Will post back and let you know how the store is. It is on the way to our son's new home way up in Vermont, on the border of Canada. 

Laney aka lo'l


----------



## Lo'L (Jan 21, 2011)

CaroleD53 said:


> If it stocks everything it would be good fun to look. If you saw something you liked you could check out online prices before buying.

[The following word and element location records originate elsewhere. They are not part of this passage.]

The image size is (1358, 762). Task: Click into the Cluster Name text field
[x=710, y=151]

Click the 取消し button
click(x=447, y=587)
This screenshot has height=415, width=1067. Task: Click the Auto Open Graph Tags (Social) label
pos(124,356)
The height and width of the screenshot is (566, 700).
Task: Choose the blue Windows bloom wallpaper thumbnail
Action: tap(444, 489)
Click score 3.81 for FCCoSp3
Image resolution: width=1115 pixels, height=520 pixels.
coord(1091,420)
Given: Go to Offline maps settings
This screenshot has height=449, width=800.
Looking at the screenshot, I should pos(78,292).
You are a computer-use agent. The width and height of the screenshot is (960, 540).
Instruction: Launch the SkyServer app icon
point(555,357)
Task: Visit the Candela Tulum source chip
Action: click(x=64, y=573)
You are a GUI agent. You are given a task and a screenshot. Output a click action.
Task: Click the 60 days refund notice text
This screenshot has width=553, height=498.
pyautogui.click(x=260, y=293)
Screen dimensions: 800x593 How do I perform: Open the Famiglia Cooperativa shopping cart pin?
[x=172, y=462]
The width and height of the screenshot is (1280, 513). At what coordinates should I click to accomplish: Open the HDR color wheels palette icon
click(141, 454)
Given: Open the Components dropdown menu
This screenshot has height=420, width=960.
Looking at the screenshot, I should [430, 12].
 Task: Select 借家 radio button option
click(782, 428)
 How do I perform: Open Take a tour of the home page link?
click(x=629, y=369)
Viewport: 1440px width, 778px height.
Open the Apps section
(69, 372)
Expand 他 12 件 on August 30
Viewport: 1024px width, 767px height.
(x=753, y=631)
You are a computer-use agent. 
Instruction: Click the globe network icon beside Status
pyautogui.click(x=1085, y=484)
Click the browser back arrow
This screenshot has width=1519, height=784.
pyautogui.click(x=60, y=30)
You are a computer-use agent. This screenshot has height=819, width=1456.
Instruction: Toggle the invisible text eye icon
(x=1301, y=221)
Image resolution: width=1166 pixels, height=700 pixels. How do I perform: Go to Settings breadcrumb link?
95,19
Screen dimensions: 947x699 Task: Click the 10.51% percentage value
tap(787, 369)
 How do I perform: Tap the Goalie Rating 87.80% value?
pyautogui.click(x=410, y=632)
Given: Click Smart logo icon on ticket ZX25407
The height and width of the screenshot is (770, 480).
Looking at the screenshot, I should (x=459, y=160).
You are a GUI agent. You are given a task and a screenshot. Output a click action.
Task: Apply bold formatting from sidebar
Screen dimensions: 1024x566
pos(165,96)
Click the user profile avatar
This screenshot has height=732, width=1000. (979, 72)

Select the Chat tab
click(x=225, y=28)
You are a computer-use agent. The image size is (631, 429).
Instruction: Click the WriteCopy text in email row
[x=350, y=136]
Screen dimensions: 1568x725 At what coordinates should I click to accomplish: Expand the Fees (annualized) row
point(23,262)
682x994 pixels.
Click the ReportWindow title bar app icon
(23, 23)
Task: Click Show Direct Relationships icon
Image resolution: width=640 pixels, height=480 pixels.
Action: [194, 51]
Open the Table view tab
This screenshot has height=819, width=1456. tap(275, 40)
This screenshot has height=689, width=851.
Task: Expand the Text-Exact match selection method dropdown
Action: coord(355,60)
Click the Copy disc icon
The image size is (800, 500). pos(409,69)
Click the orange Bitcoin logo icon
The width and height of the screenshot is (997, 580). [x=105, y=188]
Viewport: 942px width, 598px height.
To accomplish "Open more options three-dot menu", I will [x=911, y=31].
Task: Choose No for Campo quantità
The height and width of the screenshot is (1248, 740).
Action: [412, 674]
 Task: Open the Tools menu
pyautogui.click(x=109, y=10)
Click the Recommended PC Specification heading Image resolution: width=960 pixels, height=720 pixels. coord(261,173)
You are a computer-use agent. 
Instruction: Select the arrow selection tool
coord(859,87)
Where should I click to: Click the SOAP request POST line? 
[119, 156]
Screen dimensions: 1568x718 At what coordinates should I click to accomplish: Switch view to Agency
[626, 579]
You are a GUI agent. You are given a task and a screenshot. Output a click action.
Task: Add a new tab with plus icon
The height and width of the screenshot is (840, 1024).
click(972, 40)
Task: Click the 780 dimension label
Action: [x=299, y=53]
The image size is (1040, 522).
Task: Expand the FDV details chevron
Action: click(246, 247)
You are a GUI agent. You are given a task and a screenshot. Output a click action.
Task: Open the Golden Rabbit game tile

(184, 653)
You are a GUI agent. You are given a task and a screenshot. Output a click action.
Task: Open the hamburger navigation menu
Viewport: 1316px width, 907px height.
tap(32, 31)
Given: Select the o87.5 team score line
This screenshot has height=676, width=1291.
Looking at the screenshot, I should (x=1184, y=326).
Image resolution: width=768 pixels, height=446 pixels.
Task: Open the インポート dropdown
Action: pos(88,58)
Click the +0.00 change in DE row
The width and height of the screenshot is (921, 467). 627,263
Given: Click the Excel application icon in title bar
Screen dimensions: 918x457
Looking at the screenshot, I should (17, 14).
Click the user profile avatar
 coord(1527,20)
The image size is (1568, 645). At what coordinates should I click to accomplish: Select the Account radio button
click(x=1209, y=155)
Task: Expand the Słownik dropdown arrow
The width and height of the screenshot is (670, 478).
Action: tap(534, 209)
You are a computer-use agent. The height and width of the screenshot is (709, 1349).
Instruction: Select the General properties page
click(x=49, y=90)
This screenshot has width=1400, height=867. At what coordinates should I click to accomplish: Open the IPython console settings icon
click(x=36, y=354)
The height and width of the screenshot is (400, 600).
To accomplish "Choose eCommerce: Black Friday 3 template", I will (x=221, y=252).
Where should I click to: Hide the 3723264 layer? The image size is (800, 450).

Good thought, thanks! will post report after I get back,end of next month.


----------



## Lo'L (Jan 21, 2011)

lenorehf said:


> I had an early morning flight out of Albany NY and decided to stay overnight to avoid the two hour drive in the AM. So, on my way I stopped at the store. It's overwhelming with all their inventory but no real bargains. The back had several rows of yarns packaged in 3s. I had to buy something but didn't really feel like I got a big bargain. But I did get a manicure a few stores down .


Gonna give it a shot anyhow, thanks!


----------



## April4164 (Apr 21, 2014)

Be sure to visit Trumpet Hill Yarn store just a very short distance around the corner. Very friendly and helpful lys. www.trumpethill.com


----------



## Lo'L (Jan 21, 2011)

Well Ladies,

my grand idea of going to the Lion Brand store in Colonie New York, went out the window.

Our route changed and so did our time frame. 

Another time perhaps!
Thanks again for all the great input!!!
Laney in Ohio aka lo'l


----------